[Passage given]:
········

No matchup — save for maybe the New York Rangers — in the second round of this year’s Stanley Cup playoffs would have given the Washington Capitals a bigger dragon to slay than what they got in the Pittsburgh Penguins. Sure enough, the Capitals plucked the long-embedded playoff thorn from their collective side and are on to the Eastern Conference Final for the first time in a generation.

That being said, a former Southeast Division rival has played an outsized yet perhaps understated role in the Ted Leonsis era of the Caps. Twice in the last 15 years, Washington’s upcoming opponent for the Prince of Wales Trophy, the Tampa Bay Lightning, have been the catalyst for a Capitals rebuild or retool. And they might be again.

Their first playoff meeting came in 2003, when the Lightning finished one point ahead of the Caps to win the division title for the first time. Capitals defenseman Sergei Gonchar was having the best season of his career and Peter Bondra, Jaromir Jagr, and Robert Lang paced the forward corps with 88 goals between them.

After winning 3-0 and 6-3 in the first two games of the first-round series at what was then called the St. Pete Times Forum, Washington built on what was already a firmly-entrenched vernal reputation. Vincent Lecavalier scored on a 5-on-3 powerplay for an overtime win in Game 3 back in Chinatown, and the offense sputtered the next night in Game 4 as the Lightning tied the series with a 3-1 win. Tampa Bay held serve on home ice to earn an opportunity to clinch the series in Game 6 at the then-MCI Center.

········

[Required work]:
a - In the passage, who scored the overtime winner in Game 3 of the 2003 first-round series between Washington and Tampa Bay?
b - Say whether each statement agrees with the passage, answering yes or no and quoting the words that decide it: (i) In 2003 the Lightning won the division by finishing one point ahead of the Capitals. (ii) Washington lost the first two games of the 2003 first-round series. (iii) The Lightning won Game 4 by a score of 3-1.

[Data segment]:
········

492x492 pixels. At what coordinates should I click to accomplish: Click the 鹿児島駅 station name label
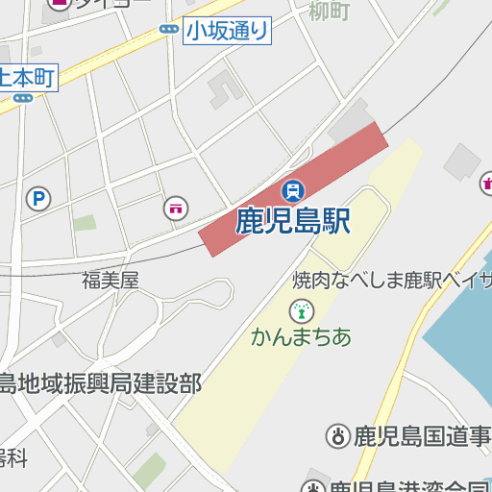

········

[Final results]:
a - Vincent Lecavalier scored it on a 5-on-3 power play.

b -
(i) Yes: "the Lightning finished one point ahead of the Caps to win the division title for the first time."
(ii) No: "After winning 3-0 and 6-3 in the first two games of the first-round series"
(iii) Yes: "the Lightning tied the series with a 3-1 win."